Gay glossy The Advocate is facing criticism for the criteria used in creating its annual gayest cities list.

In its latest iteration of its annual list, Advocate editors concocted an LGBT quotient equation that San Francisco champions have called “arbitrary.”

“This year's criteria, designed to uncover the hidden factors that give a city its queer cred,” the editors wrote, “include points for a city’s LGBT elected officials (and fractional points for the state's elected officials), points for the percentage of the population comprised by lesbian-coupled households, a point for a gay rodeo association, points for bars listed in Out magazine's 200 Best Bars list, a point per women's college, and points for concert performances by Mariah Carey, Pink, Lady Gaga, or the Jonas Brothers. The raw score is divided by the population to provide a ranking based on a per capita LGBT quotient.”

Cities which scored the highest include No. 1 ranked Washington D.C. Pasadena, California, Seattle, Washington, Cambridge, Massachusetts and Atlanta, Georgia round out the top 5.

San Francisco did not break the top ten.

“And perhaps the fact that they pick different, equally arbitrary criteria every year in the making of this list, just so they can rearrange the ranking in new and arbitrary ways, should be another reason to call it stupid?” Sfist.com's Jay Barmann wrote. “Seattle is No. 3 this year, but where's big gay Tacoma, which was No. 1 for 2013??? And what? Pasadena? Pasadena is now gayer than San Francisco and Los Angeles? Just. No. Stop. Shut it down.”

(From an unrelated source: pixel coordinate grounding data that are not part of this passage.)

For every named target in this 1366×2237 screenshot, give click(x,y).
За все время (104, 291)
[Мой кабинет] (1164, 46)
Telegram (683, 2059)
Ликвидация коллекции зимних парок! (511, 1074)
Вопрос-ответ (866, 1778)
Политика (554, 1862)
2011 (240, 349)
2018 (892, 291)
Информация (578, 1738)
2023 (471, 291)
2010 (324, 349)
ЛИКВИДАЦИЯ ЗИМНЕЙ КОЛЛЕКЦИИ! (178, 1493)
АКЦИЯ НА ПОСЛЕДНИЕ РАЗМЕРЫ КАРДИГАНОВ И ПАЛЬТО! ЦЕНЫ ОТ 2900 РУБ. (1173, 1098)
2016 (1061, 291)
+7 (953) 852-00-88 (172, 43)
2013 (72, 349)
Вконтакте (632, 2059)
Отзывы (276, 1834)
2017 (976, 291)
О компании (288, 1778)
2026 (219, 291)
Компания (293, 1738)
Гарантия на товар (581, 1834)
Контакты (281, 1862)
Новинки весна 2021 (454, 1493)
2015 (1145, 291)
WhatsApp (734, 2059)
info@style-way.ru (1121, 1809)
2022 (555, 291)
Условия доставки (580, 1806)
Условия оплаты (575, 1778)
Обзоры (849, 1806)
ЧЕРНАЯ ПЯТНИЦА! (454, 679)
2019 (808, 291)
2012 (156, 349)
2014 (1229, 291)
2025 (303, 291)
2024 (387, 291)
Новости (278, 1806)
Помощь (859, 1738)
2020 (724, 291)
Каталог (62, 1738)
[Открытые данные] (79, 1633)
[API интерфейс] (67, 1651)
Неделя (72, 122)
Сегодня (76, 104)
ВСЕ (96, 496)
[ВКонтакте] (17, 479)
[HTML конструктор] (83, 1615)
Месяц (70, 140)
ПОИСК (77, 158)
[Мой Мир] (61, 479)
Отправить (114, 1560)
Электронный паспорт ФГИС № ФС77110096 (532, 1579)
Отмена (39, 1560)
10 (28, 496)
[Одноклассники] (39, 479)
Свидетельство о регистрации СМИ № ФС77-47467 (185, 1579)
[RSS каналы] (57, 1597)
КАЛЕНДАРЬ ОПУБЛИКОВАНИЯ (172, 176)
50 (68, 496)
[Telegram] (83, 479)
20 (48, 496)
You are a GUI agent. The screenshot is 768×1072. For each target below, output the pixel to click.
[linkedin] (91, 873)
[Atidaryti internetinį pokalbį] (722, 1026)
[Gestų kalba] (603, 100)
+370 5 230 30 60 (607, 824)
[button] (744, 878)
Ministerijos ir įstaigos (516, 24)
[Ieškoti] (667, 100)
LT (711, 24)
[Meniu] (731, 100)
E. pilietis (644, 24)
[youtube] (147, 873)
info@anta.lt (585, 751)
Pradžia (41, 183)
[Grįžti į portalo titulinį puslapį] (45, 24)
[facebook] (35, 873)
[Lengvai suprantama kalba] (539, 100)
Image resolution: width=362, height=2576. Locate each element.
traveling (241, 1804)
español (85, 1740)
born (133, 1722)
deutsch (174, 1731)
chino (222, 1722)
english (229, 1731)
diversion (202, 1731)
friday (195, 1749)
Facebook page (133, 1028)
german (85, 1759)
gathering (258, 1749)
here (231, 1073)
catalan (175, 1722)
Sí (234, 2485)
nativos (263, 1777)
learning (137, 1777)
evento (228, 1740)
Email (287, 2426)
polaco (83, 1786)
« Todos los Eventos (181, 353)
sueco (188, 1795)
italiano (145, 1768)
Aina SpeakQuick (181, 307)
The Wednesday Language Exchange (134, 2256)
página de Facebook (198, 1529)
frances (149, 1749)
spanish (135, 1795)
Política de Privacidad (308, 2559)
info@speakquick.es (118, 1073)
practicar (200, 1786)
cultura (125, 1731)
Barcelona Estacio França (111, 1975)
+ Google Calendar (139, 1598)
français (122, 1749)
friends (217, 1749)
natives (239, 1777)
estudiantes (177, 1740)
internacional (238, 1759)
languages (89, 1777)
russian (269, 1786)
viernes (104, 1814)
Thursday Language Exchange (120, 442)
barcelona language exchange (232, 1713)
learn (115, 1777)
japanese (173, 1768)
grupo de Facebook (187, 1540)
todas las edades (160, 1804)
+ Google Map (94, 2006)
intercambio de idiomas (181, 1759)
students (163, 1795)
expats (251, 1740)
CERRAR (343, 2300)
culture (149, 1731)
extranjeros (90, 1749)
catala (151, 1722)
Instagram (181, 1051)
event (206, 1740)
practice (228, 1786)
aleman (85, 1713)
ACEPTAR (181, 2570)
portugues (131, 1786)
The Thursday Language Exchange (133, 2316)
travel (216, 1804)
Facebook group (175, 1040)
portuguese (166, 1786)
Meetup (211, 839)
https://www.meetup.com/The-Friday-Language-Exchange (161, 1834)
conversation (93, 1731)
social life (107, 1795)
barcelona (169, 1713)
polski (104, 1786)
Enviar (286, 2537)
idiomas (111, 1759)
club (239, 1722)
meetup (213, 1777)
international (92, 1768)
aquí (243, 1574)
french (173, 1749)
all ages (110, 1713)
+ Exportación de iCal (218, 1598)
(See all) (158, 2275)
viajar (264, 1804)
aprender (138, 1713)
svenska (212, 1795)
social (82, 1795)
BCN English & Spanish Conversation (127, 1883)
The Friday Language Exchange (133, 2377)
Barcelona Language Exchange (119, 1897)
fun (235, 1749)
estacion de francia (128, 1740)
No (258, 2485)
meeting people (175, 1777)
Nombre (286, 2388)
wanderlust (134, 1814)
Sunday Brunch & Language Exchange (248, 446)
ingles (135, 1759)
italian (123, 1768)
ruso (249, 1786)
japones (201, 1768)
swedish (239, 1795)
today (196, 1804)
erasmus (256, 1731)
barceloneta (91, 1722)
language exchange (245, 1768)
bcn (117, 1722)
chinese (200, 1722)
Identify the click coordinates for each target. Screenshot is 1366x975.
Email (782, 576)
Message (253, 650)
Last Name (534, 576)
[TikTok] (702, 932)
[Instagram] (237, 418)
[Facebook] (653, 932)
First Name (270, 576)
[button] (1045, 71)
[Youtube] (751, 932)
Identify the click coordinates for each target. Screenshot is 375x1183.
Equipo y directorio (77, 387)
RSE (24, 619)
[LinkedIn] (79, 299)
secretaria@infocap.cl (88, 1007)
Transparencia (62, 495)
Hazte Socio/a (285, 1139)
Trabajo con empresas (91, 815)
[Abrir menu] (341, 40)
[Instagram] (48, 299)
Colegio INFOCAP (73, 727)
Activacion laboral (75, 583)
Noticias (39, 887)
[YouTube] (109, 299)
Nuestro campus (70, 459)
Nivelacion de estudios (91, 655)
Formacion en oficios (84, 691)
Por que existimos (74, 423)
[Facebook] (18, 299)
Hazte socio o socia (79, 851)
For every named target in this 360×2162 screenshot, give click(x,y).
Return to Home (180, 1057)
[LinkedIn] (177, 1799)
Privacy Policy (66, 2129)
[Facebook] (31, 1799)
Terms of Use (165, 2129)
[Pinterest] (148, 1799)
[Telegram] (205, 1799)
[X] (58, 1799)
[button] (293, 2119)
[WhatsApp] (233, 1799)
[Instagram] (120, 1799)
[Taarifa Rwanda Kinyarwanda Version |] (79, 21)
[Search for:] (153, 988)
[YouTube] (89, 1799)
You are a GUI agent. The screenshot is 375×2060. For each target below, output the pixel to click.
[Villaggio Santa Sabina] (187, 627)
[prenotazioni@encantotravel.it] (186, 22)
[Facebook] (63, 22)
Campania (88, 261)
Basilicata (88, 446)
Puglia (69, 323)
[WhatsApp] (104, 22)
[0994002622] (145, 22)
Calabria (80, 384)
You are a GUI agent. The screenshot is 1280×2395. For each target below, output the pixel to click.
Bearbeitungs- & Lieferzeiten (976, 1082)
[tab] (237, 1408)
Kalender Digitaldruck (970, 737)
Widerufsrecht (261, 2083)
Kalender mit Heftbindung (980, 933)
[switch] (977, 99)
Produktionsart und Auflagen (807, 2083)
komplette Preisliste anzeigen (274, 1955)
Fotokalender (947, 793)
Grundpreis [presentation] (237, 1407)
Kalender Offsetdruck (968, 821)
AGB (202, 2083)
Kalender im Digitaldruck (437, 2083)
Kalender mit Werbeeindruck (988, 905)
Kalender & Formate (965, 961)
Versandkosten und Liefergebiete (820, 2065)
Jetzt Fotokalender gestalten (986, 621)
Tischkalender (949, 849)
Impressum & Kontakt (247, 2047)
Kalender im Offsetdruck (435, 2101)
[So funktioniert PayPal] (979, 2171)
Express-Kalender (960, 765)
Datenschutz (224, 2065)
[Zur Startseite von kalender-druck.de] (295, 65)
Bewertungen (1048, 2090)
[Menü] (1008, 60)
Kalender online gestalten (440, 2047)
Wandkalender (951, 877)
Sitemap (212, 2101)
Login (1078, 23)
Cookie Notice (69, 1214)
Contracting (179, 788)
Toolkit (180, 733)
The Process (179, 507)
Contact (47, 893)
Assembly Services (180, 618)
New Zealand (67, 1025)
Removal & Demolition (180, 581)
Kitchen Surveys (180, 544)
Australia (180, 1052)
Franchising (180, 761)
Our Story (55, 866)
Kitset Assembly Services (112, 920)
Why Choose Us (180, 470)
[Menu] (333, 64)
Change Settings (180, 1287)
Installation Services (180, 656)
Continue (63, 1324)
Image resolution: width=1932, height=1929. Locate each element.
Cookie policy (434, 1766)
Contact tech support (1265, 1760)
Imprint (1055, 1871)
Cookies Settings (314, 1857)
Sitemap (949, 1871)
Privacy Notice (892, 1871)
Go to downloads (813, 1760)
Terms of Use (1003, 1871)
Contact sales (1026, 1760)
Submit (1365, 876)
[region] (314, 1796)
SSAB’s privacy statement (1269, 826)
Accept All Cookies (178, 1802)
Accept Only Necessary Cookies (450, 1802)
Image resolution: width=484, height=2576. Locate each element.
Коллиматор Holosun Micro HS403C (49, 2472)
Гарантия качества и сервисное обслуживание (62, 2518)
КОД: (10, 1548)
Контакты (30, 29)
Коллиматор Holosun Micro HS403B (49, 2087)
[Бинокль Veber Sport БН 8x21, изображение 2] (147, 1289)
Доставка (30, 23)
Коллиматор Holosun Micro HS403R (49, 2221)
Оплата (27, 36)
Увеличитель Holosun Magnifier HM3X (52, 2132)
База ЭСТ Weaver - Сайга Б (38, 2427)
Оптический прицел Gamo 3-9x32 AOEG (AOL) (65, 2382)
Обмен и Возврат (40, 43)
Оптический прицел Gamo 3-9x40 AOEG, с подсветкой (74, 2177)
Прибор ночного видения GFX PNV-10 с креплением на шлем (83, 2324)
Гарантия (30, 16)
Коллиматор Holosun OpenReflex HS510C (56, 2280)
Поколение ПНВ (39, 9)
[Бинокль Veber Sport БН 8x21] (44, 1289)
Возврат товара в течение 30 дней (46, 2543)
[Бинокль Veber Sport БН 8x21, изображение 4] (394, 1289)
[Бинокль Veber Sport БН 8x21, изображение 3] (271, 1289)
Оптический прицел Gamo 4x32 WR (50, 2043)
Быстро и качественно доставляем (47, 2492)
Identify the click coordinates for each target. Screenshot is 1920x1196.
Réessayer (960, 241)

“We hereby declare that The Advocate is officially the least gay magazine in America. US Weekly and Details are in the number one and two spots, and The Advocate doesn't even get an honorable mention. You know why? Because they think Pasadena is a queer mecca. The death of this annual list can not come soon enough,” added Barmann, whose post was adorned with a photo of a rainbow lit San Francisco City Hall.

Advocate editors also faced a backlash last month in naming Pope Francis their Person of the Year.